Not Biggest Loser large, not even my-doctor-might-be-concerned big, but certainly flush in the midsection. A little roll below the belly button. I could no longer even pretend I had any semblance of a six-pack. A pair of pants I bought over the summer sat unworn on my shelves because they refused to button. Those slim fit shirts slowly morphed into Euro club wear, something David Villa would don after a Barcelona victory.
I’m not vain—well, not that vain—but it was noticeable.
More importantly, I found the reason for the added weight—sitting down all day, snacking on free pretzel rods at my desk job—to be less concerning than what it symbolized: I was getting too content.
I had a good gig, was making good money, and had good opportunities to write elsewhere without worrying about whether I was getting paid. But it was too easy. I wasn’t really trying. I wasn’t scared. I wasn’t improving. Writing had taken me to some amazing places—the World Cup in South Africa, a coup in Honduras, Azteca Stadium in Mexico City, 12-hour stints in the Saturday Night Live writers’ room—but I was stagnating.
New York is an inspiring place to live because there’s always someone—many more people, in fact—who are better than you. But it’s a difficult place to live for that exact reason as well. I sat at my desk, watching (reading, really) as people who were my peers wrote for new outlets, published incredible stories, founded magazines, and surged ahead. I’m proud of them—both those who I knew personally and those who I admired on Twitter, Tumblr, LongForm.org, etc.—but it was hard. I ate Hershey Kisses and grew frustrated.

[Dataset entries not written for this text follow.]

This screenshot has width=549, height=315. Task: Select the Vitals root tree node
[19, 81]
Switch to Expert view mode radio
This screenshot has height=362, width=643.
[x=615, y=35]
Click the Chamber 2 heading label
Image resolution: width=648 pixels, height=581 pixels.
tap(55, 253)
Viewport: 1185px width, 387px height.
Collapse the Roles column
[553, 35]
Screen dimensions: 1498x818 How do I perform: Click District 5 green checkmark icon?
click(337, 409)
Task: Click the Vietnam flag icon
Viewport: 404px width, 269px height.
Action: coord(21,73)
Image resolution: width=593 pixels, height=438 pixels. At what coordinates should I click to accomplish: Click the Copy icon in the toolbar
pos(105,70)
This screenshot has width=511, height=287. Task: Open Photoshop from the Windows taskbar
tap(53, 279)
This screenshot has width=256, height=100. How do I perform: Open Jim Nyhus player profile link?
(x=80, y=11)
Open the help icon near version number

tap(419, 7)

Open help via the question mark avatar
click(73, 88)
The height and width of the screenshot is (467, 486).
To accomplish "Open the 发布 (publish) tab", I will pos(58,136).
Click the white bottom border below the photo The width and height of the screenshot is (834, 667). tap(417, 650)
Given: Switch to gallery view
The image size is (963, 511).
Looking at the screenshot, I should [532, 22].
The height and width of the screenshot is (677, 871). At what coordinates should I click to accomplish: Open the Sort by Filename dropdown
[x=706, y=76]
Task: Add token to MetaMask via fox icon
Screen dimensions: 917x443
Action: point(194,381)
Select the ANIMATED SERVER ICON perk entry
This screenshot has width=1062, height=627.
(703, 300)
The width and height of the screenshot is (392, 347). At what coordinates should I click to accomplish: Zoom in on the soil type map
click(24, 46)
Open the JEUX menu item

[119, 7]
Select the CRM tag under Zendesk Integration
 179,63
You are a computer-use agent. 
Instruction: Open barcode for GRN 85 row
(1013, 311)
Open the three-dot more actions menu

The truth, I realized: I wanted to be a freelance writer, but I didn’t have the balls to leave. I did, however, have a little belly.
Twenty-nine is not old. But it makes you confront the future in a way that’s more concrete than you do when you’re 24. (Apologies as I veer dangerously into Thought Catalog territory, although, honestly, I’m pretty far down that road already. Would it help if I took this more meta?) The discovery that your generation is taking over, the creep of your friends up the career ladder, and a variety of other factors build this feeling. The constant apocalyptic talk in the media doesn’t help, either. We all inherit the earth, inevitably. Soon, it would seem.
So I quit, went to India to run a film festival for 10 days, and returned to freelancing.
I don’t have a solid plan, but I know I don’t want another office job, at least right now. (You have no idea how hard it is for people to understand this concept.) The general concept is to write, write, write, and hope some kid ambivalently eating lightly salted almonds at his desk job sees my bylines and gets inspired to leave. That would feel like success. I don’t know if I’ll succeed, but my gut told me to try. Literally.
This morning, I worked in my apartment for a few hours, went running across the Brooklyn Bridge, and got back to writing. I’m still carrying some extra pounds in the stomach region (holidays, you know?) but I feel great.
Which is important, because health insurance is remarkably expensive.